Análise semelhante é feita pela advogada trabalhista empresarial Karen Badaró Viero, sócia do Chiarottino e Nicoletti Advogados. “O trecho é inconstitucional, mas temos de pensar no estado de calamidade pública”, resume. A orientação que ela repassa aos clientes é tentar fazer esse tipo de negociação por acordo coletivo. Caso a empresa esteja atravessando um momento muito delicado, quase quebrando, buscar um acordo individual pode ser a solução, desde que haja em paralelo uma tentativa de negociação coletiva. “É uma forma de garantir que não haja demissão em massa. Como o Judiciário vai se comportar com isso são outras questões, que veremos a partir do ano que vem em ações”, pondera.
Situação extraordinária
Embora considere o acordo individual uma violação à Constituição, o advogado trabalhista Pedro Maciel, sócio da Advocacia Maciel, pondera que a situação que enfrentamos, em meio a uma pandemia, “claramente é considerada força maior para que possam ser relativizadas essas regras constitucionais em prol da manutenção não somente do emprego, mas das empresas que o mantém”. Ele destaca que o interesse social, o iminente perigo público e a dignidade da pessoa humana “são princípios fundamentais que, em estado de emergência, superam qualquer violação legal que se apresente no texto da medida.”

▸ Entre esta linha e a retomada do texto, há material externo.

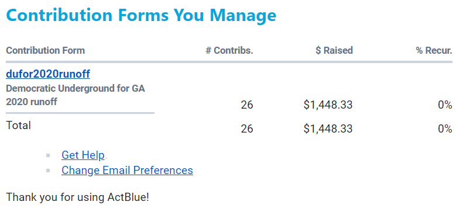Click the % Recur. column header

pyautogui.click(x=434, y=50)

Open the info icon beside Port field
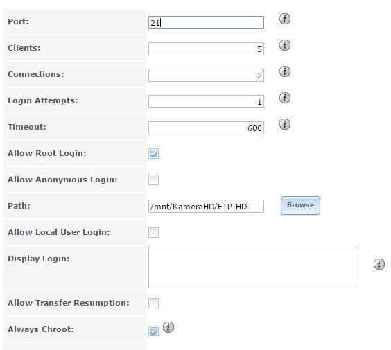pos(285,19)
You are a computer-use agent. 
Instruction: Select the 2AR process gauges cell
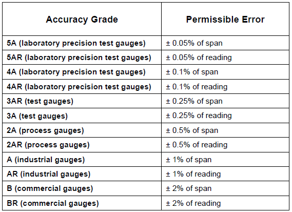point(82,145)
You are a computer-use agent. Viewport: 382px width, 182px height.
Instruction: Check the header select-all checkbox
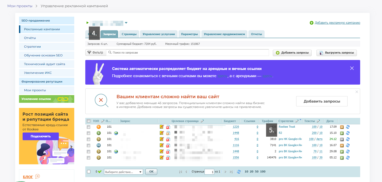(88, 120)
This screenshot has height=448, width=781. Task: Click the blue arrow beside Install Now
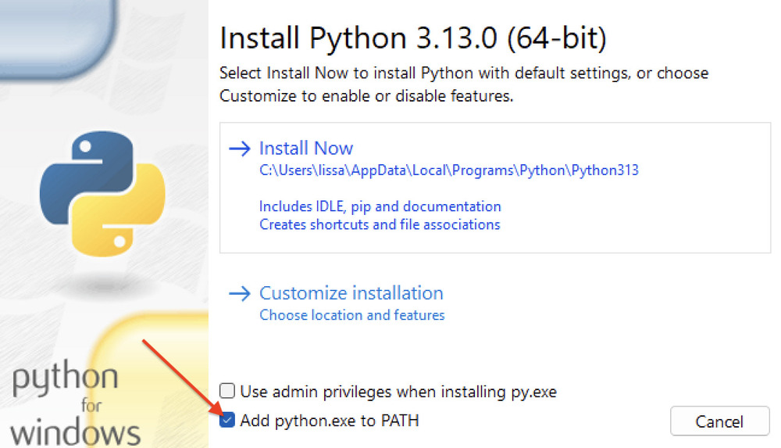point(239,149)
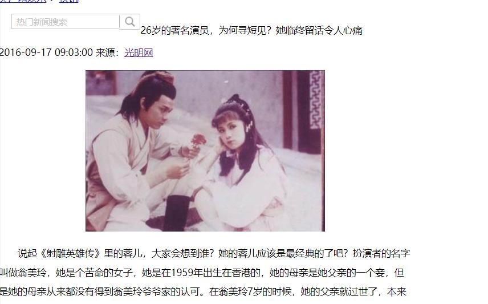The height and width of the screenshot is (304, 488).
Task: Click the 来源 label text
Action: pyautogui.click(x=105, y=52)

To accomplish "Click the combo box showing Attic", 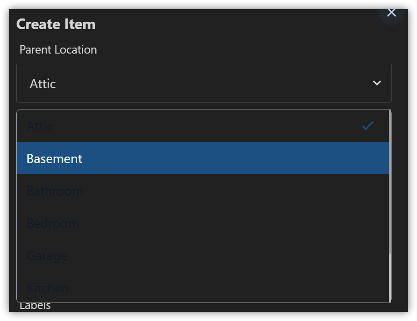I will pos(203,83).
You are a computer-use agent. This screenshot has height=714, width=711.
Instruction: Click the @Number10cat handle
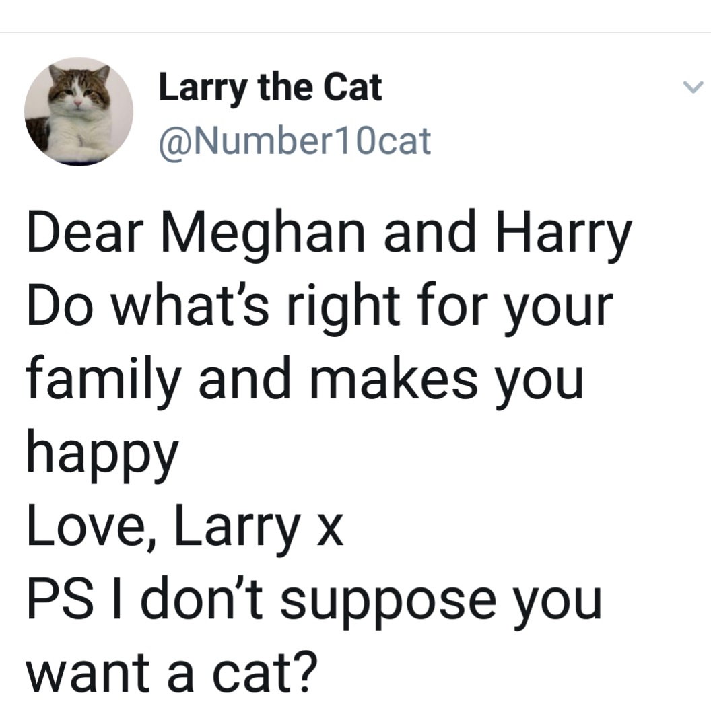pos(294,140)
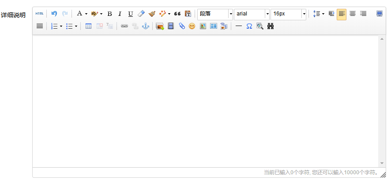391x180 pixels.
Task: Open the emoticon smiley picker
Action: pos(192,26)
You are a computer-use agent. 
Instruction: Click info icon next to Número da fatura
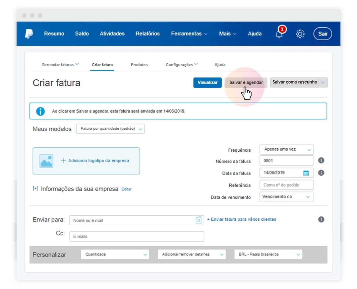(321, 161)
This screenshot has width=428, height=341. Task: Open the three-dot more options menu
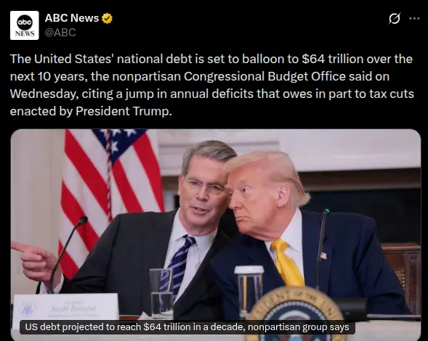pos(414,19)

Para o advogado trabalhista Mauricio Corrêa da Veiga, sócio do Corrêa da Veiga Advogados, a situação de pandemia exige a adoção de medidas rápidas e efetivas. “Em uma situação na qual a mobilização para uma celebração de uma norma coletiva é demorada e quase inviável diante das próprias restrições de locomoção, a redução de jornada ou suspensão temporária do contrato mediante acordo individual deve ser flexibilizada”.
Outros trechos da MP são considerados problemáticos
Para o advogado Felipe Vasconcellos Benicio Costa, da Ferraz dos Passos Advocacia, o problema do trecho, além da questão constitucional, é dar o mesmo peso a trabalhadores individuais e empresas. “A empresa, por sua natureza, é um ente coletivo. Portanto, para garantia do equilíbrio negocial, é necessário que a negociação seja estabelecida com outro ente coletivo – a entidade sindical, sob pena de o trabalhador ser forçado a aderir quaisquer propostas da empresa, objetivando manter seu emprego”, analisa.
Outro ponto levantado pelo advogado é o tratamento anti-isonômico conferido aos trabalhadores, especialmente aos que recebem até três salários mínimos. “Estes obreiros, apesar da vulnerabilidade econômica que os caracterizam, foram equiparados a trabalhadores que ganham mais de R$ 12 mil, fato que evidencia a quebra do necessário tratamento isonômico pela MP”.
Ele ainda questiona o trecho que trata dos trabalhadores do regime intermitente. “Tais empregados celetistas, de forma peculiar, foram equiparados a trabalhadores informais, ou seja, ficaram excluídos do direito ao recebimento do Benefício Emergencial de Preservação do Emprego e da Renda equivalente ao valor do seguro desemprego, possuindo, apenas, o direito a receberem o valor de R$ 600 pelo período de três meses”, diz.